Arthur Ashe Boulevard (also referred to as "the Boulevard") is a historic street in the near the West End of Richmond, Virginia, providing access to Byrd Park. It serves as the border between Carytown and the Museum District to the west and the Fan district to the east. Attempts were made to rename the street after Arthur Ashe, a tennis star and social activist who was born and grew up in Richmond, but previous attempts failed until February 2019 when Richmond City Council voted in favor of changing the name to Arthur Ashe Boulevard. Near the south end is Richmond's Boulevard Bridge (commonly called the "Nickel Bridge", in reference to its historical initial toll) across the James River. Arthur Ashe Boulevard intersects with main arteries Cary Street, Main Street, Monument Avenue, Broad Street (where the Historic District ends), Leigh Street, and Interstate 64/95, and terminates at Hermitage Road. The Diamond is located on Arthur Ashe Boulevard. The intersection of Arthur Ashe Boulevard and Monument Avenue featured a statue of Stonewall Jackson.

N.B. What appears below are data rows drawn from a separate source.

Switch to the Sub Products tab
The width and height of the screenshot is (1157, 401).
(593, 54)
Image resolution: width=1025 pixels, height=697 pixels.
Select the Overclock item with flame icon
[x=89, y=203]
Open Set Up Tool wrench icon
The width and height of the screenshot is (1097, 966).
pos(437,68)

Arthur Ashe Boulevard is designated as State Route 161, a route promoted in the 1940s and 1950s as an alternate bypass route before the Richmond-Petersburg Turnpike and Interstate 95 were built, connecting with U.S. Route 1 north and south of downtown Richmond.

In 2019, American artist Kehinde Wiley's outdoor sculpture Rumors of War was erected adjacent to Arthur Ashe Boulevard. It is part of the Virginia Museum of Fine Arts permanent art collection. It stands between the museum and the United Daughters of the Confederacy headquarters. The sculpture was created by Wiley as a response to the J.E.B. Stuart monument and the other Confederate equestrian statues on Monument Avenue, all of which have since been removed by the city.